THE REQUEST - Rewrite the lines from the one containing "Open the Apple" through the one containing "pyautogui.click(x=337, y=294)", inclusive, keeping every line in full and adding 79 to each coordinate in the answers.
--- start of SOURCE RECORDS ---
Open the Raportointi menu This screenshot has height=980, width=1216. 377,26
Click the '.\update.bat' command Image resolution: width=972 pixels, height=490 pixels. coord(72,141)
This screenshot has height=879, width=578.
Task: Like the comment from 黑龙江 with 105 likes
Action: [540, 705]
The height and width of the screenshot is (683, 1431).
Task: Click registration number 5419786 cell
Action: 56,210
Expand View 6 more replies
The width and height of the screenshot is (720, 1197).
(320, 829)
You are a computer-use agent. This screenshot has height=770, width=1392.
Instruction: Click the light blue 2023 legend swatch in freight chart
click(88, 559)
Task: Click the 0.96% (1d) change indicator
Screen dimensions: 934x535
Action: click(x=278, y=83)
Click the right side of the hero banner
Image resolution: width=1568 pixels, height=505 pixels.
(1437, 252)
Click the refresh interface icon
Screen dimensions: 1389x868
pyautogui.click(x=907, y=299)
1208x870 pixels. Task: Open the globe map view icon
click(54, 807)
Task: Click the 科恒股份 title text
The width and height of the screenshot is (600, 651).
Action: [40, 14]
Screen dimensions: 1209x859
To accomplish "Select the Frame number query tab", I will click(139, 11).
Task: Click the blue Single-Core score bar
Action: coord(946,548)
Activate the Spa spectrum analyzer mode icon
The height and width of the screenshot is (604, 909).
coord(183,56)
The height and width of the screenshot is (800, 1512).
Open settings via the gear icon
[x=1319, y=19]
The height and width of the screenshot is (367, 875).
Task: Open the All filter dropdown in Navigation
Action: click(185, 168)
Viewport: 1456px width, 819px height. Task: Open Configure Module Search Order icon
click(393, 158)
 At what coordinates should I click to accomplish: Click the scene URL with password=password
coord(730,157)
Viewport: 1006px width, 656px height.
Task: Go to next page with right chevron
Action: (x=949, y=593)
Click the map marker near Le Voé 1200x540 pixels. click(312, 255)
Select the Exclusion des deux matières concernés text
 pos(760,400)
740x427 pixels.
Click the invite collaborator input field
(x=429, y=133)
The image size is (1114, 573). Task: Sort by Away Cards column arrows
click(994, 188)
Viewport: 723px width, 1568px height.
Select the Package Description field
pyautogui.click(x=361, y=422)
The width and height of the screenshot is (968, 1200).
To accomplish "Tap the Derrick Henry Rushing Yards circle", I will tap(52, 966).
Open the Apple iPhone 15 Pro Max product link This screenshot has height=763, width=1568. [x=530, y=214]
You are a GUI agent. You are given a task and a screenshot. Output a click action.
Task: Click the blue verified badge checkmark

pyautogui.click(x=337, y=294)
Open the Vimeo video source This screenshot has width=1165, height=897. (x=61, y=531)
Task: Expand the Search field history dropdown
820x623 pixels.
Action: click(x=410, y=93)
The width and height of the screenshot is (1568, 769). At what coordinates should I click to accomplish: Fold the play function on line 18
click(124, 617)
--- end of SOURCE RECORDS ---
RESULT OF THIS TASK -
Open the Apple iPhone 15 Pro Max product link This screenshot has height=763, width=1568. [x=609, y=293]
You are a GUI agent. You are given a task and a screenshot. Output a click action.
Task: Click the blue verified badge checkmark

pyautogui.click(x=416, y=373)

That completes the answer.